For instance, in the company I work for (which employs thousands of people), I happen to still be the delegate for two people who have left the company. Every time someone sends out an email to everyone, I am inundated with multiple copies that I must delete.  This is an energy leak.

How about an illustrative example?  Let’s say you have a leak in your roof.  Whenever it rains, you have extra work to collect and dispose of water that gets in the house.

Sometimes energy leaks occur for me when I say I’m going to do something and I don’t do it.  I expend a lot of energy remembering what it is I’m supposed to do, or reviewing it and transferring it from To Do List to To Do List.

If you pay attention, you can often feel the energy flowing from your body, though you are clearly not exerting yourself.

Items such as broken appliances draw energy from you when they don’t work properly. It certainly zaps your energy when things that are supposed to save you time and energy, add to it.

I often waste a lot of time trying to find the right socks.  I’m a working girl, so there is no reason why I can’t afford to buy myself a few more pairs of socks to stop this ridiculous waster.

There was a time in my life when I struggled day after day with a litter scoop that clearly wasn’t making my life easier.  I was at the store one day when I noticed a scoop that would do the job so much better.  I believe it cost $1.49.  I couldn’t believe I had wasted all that time and energy when all I had to do was spend this small amount of money to change everything!

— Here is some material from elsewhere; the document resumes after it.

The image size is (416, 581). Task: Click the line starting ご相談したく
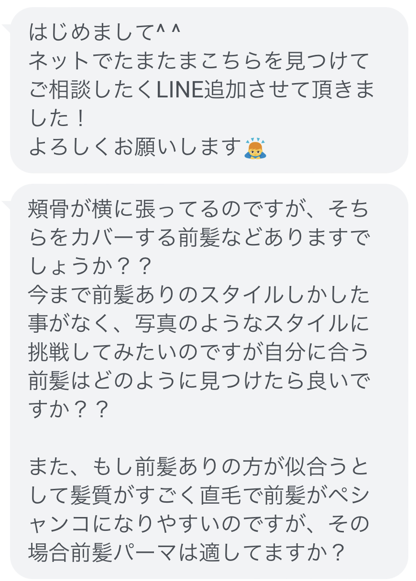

Things like litter scoops and socks seem like small potatoes in the hurry up and keep up world we live in.  But they can add up and make you feel far less energetic than you should.

What I try to do is, once a month or so I take an inventory of places where I think my energy is leaking.  It’s important, I’ve found, to give myself a little quiet time to think about ways to plug those leaks.

Very often it’s simply a matter of taking a step.  Taking action to get what you need.  Maybe calling a repair person, or taking something back to where you bought it.  Remember that things on a To Do List can be very draining.  I know, it’s hard to find the time to do things as they come up, sometimes.  I often keep a list through the week, when I don’t have the time, and then deal with them on the weekends.  I reserve 30 minutes for doing all the little things that pile up through the week – like picking up and putting away, sweeping, sewing a button, etc.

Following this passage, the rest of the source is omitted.